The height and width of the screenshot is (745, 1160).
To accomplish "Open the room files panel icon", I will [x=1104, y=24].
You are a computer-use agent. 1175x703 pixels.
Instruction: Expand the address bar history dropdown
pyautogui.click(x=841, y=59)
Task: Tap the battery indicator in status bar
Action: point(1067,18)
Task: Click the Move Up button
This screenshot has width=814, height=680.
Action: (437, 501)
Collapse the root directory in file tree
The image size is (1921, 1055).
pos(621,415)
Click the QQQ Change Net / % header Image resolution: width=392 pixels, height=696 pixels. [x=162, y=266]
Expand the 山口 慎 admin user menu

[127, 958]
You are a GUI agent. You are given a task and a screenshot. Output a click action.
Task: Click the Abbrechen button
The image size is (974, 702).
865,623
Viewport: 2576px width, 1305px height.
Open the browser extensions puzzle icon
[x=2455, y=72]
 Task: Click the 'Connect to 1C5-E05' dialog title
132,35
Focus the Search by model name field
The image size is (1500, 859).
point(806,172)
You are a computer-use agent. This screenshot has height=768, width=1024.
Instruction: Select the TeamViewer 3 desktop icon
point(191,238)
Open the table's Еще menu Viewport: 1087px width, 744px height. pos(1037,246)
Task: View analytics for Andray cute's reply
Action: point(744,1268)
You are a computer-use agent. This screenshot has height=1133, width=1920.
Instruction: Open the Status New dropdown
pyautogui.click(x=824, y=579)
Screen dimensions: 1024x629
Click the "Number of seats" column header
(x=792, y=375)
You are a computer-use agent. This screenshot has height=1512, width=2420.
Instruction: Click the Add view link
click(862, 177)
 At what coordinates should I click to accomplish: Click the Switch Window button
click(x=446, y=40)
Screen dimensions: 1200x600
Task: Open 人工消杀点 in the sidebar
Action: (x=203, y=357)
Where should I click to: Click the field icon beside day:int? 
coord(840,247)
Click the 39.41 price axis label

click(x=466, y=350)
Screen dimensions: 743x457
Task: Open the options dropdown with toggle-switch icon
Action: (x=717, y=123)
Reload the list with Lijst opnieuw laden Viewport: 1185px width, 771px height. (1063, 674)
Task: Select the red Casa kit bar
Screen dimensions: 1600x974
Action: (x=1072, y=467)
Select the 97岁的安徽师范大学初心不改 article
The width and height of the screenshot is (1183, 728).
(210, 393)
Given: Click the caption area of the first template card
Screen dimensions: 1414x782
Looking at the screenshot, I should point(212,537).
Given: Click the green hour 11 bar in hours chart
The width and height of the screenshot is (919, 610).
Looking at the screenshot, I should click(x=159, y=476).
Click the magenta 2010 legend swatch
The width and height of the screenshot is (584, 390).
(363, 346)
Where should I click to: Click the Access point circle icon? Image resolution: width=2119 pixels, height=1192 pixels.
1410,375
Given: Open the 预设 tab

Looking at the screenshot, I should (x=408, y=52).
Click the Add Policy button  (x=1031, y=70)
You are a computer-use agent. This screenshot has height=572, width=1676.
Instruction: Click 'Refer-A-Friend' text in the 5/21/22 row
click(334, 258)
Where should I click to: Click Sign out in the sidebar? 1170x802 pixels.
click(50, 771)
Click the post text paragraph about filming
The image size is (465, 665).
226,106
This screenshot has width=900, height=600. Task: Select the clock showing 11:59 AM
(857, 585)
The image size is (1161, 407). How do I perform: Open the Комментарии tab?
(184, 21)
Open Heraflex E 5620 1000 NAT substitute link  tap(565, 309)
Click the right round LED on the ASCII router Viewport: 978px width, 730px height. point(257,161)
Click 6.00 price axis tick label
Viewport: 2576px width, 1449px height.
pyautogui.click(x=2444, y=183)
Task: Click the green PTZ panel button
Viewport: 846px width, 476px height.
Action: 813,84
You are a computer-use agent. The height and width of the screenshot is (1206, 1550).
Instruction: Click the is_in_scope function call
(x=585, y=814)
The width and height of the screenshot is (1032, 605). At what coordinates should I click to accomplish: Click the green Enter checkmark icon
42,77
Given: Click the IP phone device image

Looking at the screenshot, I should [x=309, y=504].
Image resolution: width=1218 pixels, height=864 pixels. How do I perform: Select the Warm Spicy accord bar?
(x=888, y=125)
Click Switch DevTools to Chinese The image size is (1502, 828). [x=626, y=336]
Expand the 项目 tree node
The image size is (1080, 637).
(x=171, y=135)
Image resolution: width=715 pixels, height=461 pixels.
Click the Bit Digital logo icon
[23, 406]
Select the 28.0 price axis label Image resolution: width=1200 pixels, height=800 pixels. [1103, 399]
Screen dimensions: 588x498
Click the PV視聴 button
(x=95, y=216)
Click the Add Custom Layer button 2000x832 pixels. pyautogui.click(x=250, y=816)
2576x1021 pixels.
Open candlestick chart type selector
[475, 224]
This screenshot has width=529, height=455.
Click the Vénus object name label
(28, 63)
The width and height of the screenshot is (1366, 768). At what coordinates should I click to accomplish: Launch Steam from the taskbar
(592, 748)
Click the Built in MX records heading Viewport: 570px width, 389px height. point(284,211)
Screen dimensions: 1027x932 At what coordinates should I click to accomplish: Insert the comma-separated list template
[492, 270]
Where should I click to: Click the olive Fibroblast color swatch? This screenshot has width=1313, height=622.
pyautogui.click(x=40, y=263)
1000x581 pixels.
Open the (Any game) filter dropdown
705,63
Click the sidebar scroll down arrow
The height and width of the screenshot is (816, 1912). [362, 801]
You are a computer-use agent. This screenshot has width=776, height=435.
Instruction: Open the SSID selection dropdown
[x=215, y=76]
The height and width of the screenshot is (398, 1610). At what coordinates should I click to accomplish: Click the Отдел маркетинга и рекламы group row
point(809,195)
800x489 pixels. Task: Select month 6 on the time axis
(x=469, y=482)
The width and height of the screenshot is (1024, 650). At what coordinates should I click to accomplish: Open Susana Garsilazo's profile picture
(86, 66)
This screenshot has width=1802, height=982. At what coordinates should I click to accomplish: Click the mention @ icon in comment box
============
Exercise goal - Put every line of the items above into a JSON list of strings, one string per line, leaving out blank lines.

Problem solution -
[
  "The height and width of the screenshot is (745, 1160).",
  "To accomplish \"Open the room files panel icon\", I will [x=1104, y=24].",
  "You are a computer-use agent. 1175x703 pixels.",
  "Instruction: Expand the address bar history dropdown",
  "pyautogui.click(x=841, y=59)",
  "Task: Tap the battery indicator in status bar",
  "Action: point(1067,18)",
  "Task: Click the Move Up button",
  "This screenshot has width=814, height=680.",
  "Action: (437, 501)",
  "Collapse the root directory in file tree",
  "The image size is (1921, 1055).",
  "pos(621,415)",
  "Click the QQQ Change Net / % header Image resolution: width=392 pixels, height=696 pixels. [x=162, y=266]",
  "Expand the 山口 慎 admin user menu",
  "[127, 958]",
  "You are a GUI agent. You are given a task and a screenshot. Output a click action.",
  "Task: Click the Abbrechen button",
  "The image size is (974, 702).",
  "865,623",
  "Viewport: 2576px width, 1305px height.",
  "Open the browser extensions puzzle icon",
  "[x=2455, y=72]",
  " Task: Click the 'Connect to 1C5-E05' dialog title",
  "132,35",
  "Focus the Search by model name field",
  "The image size is (1500, 859).",
  "point(806,172)",
  "You are a computer-use agent. This screenshot has height=768, width=1024.",
  "Instruction: Select the TeamViewer 3 desktop icon",
  "point(191,238)",
  "Open the table's Еще menu Viewport: 1087px width, 744px height. pos(1037,246)",
  "Task: View analytics for Andray cute's reply",
  "Action: point(744,1268)",
  "You are a computer-use agent. This screenshot has height=1133, width=1920.",
  "Instruction: Open the Status New dropdown",
  "pyautogui.click(x=824, y=579)",
  "Screen dimensions: 1024x629",
  "Click the \"Number of seats\" column header",
  "(x=792, y=375)",
  "You are a computer-use agent. This screenshot has height=1512, width=2420.",
  "Instruction: Click the Add view link",
  "click(862, 177)",
  " At what coordinates should I click to accomplish: Click the Switch Window button",
  "click(x=446, y=40)",
  "Screen dimensions: 1200x600",
  "Task: Open 人工消杀点 in the sidebar",
  "Action: (x=203, y=357)",
  "Where should I click to: Click the field icon beside day:int? ",
  "coord(840,247)",
  "Click the 39.41 price axis label",
  "click(x=466, y=350)",
  "Screen dimensions: 743x457",
  "Task: Open the options dropdown with toggle-switch icon",
  "Action: (x=717, y=123)",
  "Reload the list with Lijst opnieuw laden Viewport: 1185px width, 771px height. (1063, 674)",
  "Task: Select the red Casa kit bar",
  "Screen dimensions: 1600x974",
  "Action: (x=1072, y=467)",
  "Select the 97岁的安徽师范大学初心不改 article",
  "The width and height of the screenshot is (1183, 728).",
  "(210, 393)",
  "Given: Click the caption area of the first template card",
  "Screen dimensions: 1414x782",
  "Looking at the screenshot, I should point(212,537).",
  "Given: Click the green hour 11 bar in hours chart",
  "The width and height of the screenshot is (919, 610).",
  "Looking at the screenshot, I should click(x=159, y=476).",
  "Click the magenta 2010 legend swatch",
  "The width and height of the screenshot is (584, 390).",
  "(363, 346)",
  "Where should I click to: Click the Access point circle icon? Image resolution: width=2119 pixels, height=1192 pixels.",
  "1410,375",
  "Given: Open the 预设 tab",
  "Looking at the screenshot, I should (x=408, y=52).",
  "Click the Add Policy button  (x=1031, y=70)",
  "You are a computer-use agent. This screenshot has height=572, width=1676.",
  "Instruction: Click 'Refer-A-Friend' text in the 5/21/22 row",
  "click(334, 258)",
  "Where should I click to: Click Sign out in the sidebar? 1170x802 pixels.",
  "click(50, 771)",
  "Click the post text paragraph about filming",
  "The image size is (465, 665).",
  "226,106",
  "This screenshot has width=900, height=600. Task: Select the clock showing 11:59 AM",
  "(857, 585)",
  "The image size is (1161, 407). How do I perform: Open the Комментарии tab?",
  "(184, 21)",
  "Open Heraflex E 5620 1000 NAT substitute link  tap(565, 309)",
  "Click the right round LED on the ASCII router Viewport: 978px width, 730px height. point(257,161)",
  "Click 6.00 price axis tick label",
  "Viewport: 2576px width, 1449px height.",
  "pyautogui.click(x=2444, y=183)",
  "Task: Click the green PTZ panel button",
  "Viewport: 846px width, 476px height.",
  "Action: 813,84",
  "You are a computer-use agent. The height and width of the screenshot is (1206, 1550).",
  "Instruction: Click the is_in_scope function call",
  "(x=585, y=814)",
  "The width and height of the screenshot is (1032, 605). At what coordinates should I click to accomplish: Click the green Enter checkmark icon",
  "42,77",
  "Given: Click the IP phone device image",
  "Looking at the screenshot, I should [x=309, y=504].",
  "Image resolution: width=1218 pixels, height=864 pixels. How do I perform: Select the Warm Spicy accord bar?",
  "(x=888, y=125)",
  "Click Switch DevTools to Chinese The image size is (1502, 828). [x=626, y=336]",
  "Expand the 项目 tree node",
  "The image size is (1080, 637).",
  "(x=171, y=135)",
  "Image resolution: width=715 pixels, height=461 pixels.",
  "Click the Bit Digital logo icon",
  "[23, 406]",
  "Select the 28.0 price axis label Image resolution: width=1200 pixels, height=800 pixels. [1103, 399]",
  "Screen dimensions: 588x498",
  "Click the PV視聴 button",
  "(x=95, y=216)",
  "Click the Add Custom Layer button 2000x832 pixels. pyautogui.click(x=250, y=816)",
  "2576x1021 pixels.",
  "Open candlestick chart type selector",
  "[475, 224]",
  "This screenshot has width=529, height=455.",
  "Click the Vénus object name label",
  "(28, 63)",
  "The width and height of the screenshot is (1366, 768). At what coordinates should I click to accomplish: Launch Steam from the taskbar",
  "(592, 748)",
  "Click the Built in MX records heading Viewport: 570px width, 389px height. point(284,211)",
  "Screen dimensions: 1027x932 At what coordinates should I click to accomplish: Insert the comma-separated list template",
  "[492, 270]",
  "Where should I click to: Click the olive Fibroblast color swatch? This screenshot has width=1313, height=622.",
  "pyautogui.click(x=40, y=263)",
  "1000x581 pixels.",
  "Open the (Any game) filter dropdown",
  "705,63",
  "Click the sidebar scroll down arrow",
  "The height and width of the screenshot is (816, 1912). [362, 801]",
  "You are a computer-use agent. This screenshot has width=776, height=435.",
  "Instruction: Open the SSID selection dropdown",
  "[x=215, y=76]",
  "The height and width of the screenshot is (398, 1610). At what coordinates should I click to accomplish: Click the Отдел маркетинга и рекламы group row",
  "point(809,195)",
  "800x489 pixels. Task: Select month 6 on the time axis",
  "(x=469, y=482)",
  "The width and height of the screenshot is (1024, 650). At what coordinates should I click to accomplish: Open Susana Garsilazo's profile picture",
  "(86, 66)",
  "This screenshot has width=1802, height=982. At what coordinates should I click to accomplish: Click the mention @ icon in comment box"
]